Emma would take me to Taylor Street most weeks. The teenage part was always open between 5 p.m. and 7 p.m. on Thursdays. She’d been a regular for years, having pregnancy tests, being checked for STIs and eventually walking back into the night with a smug smile and a bag full of condoms. She wanted her new recruit, her new meal ticket, to be looked after in the same way. She was taking care of her goods.

That first time I joined her, just after talking to the police, I didn’t know where to look. There was a front desk, and the receptionist gave each of us a form with little boxes so we could tick the things we wanted. The form was then given to the relevant sexual health worker. In Emma’s case it was Jane, and when it was her turn, we both went in.
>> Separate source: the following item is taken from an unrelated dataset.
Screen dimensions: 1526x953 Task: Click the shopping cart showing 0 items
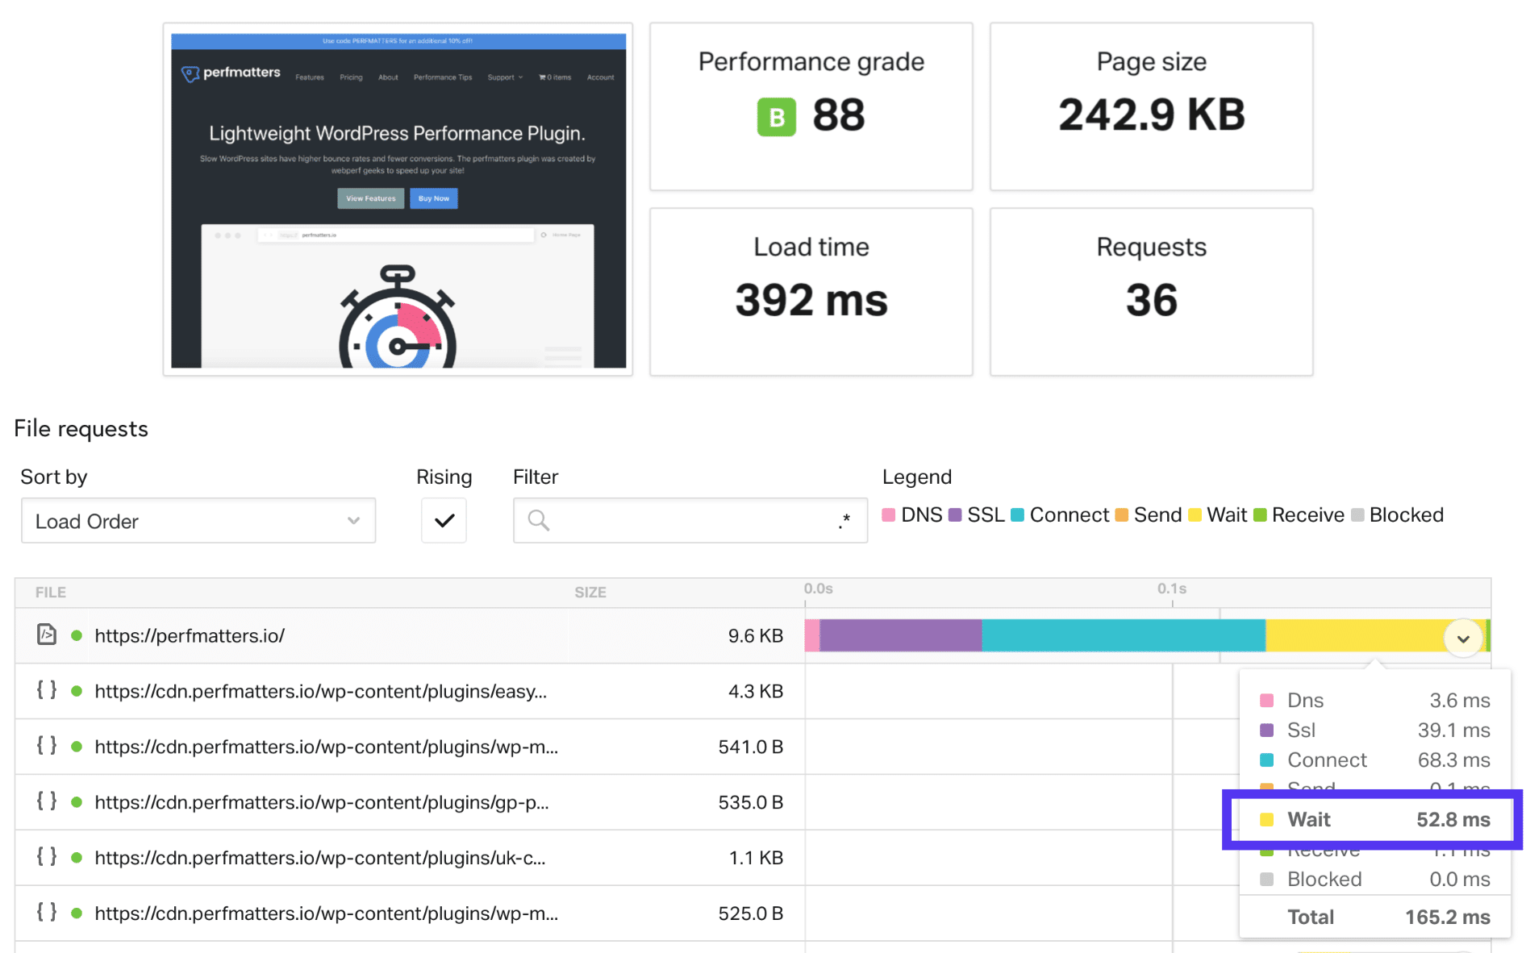(555, 77)
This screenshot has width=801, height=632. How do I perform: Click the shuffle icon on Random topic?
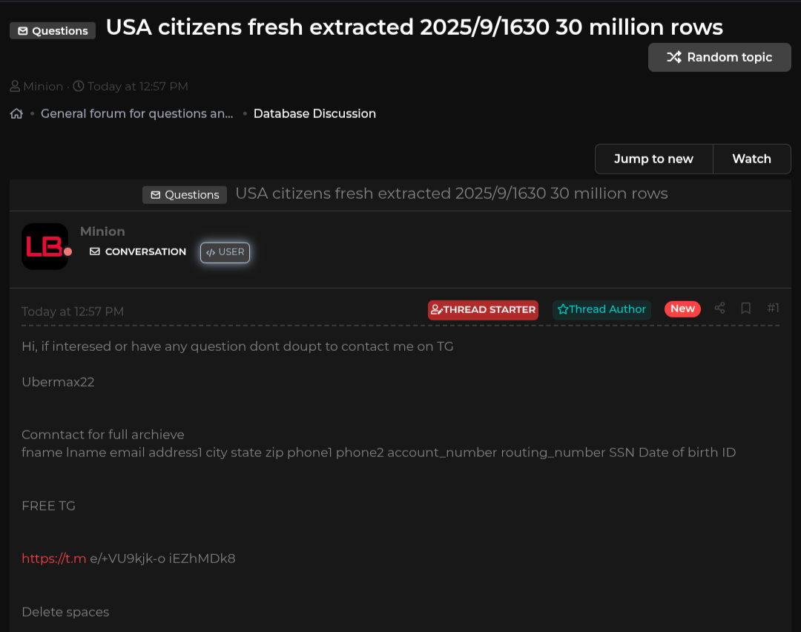pyautogui.click(x=673, y=57)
It was another chance to escape, another chance to get help. But I’d already gone to the police, and it seemed pointless to involve this woman as well. Plus, I had Emma with me, so I knew I had to stay silent.

Emma set off the same way she would do on every other occasion: talking nineteen-to-the-dozen, making up lies about her boyfriends, my boyfriends, everything. She’d describe the men we knew, but give them different names. She couldn’t stop herself showing off. She never let on about what was actually going on, but talk about the sex she’d have with them like it was the best ever. ‘I love shagging Pakis,’ she said that first time. ‘They’ve got bigger dicks.’

Looking back, Jane must have seen a few girls like Emma in her time. She’d heard it all, I suppose, and wasn’t easily shocked. All she could do was to listen to all the girls she saw, to reach out to them, to try to ‘save’ as many of them as she could.

Chapter Ten

A New Master

The local police do their video interviews in a specialist police suite in Manchester.

I did my first one there within twenty-four hours of my arrest at the Balti House, but they had to abandon it. They’d run out of time, they said; the room was needed for someone else.

My rescheduled video interview was held on 15 August. Thankfully, Emma was asleep as I crept away from Harry’s house and back home, so Dad could get me to the station by 10 a.m.

We drove into the city in silence, but as we walked in towards the interview suite Dad took my hand and squeezed it. I responded with the faintest of smiles.

I certainly didn’t look like a girl who was being abused, but then, I suppose I wouldn’t. I’d gone along in the same sort of clothes any other local teenager might have worn at that time: a light grey tracksuit and black T-shirt, my hair pulled to one side, my favourite, huge, heart-shaped earrings swinging every time I moved my head.

The interview was carried out by a detective constable from the local CID called John with a colleague, Tim, in the monitoring room checking the recording equipment that would capture my words of evidence. My dad was in the waiting room.

As I say, it was a specialist unit. The room itself was bare but for two cream sofas and a round table. John sat on one of the sofas; I was on the other. One camera recorded the whole of the room, the other just me.

I started fidgeting pretty much straight away. I was nervous – understandably, I reckon, given what I’d told them, and what I thought they’d be thinking about me.

John asked about Daddy, and then moved on to Immy. How had I become his ‘treat’, he wondered.

I went through the story once, and the detective, pen in hand, a pad resting on his knee, went through it for a second time. Slowly.

‘Why go upstairs?’ he asked.

‘Daddy kept telling me he’d given me a treat, so I’d got to give his nephew a treat. He said, “We’ll just go upstairs and chill for a bit.”’

‘Why not just leave?’

‘I don’t know.’

I was looking down, desperate to avoid the camera and its inquisitive gaze. ‘We could have walked out of the front, but the customers and everything were there.’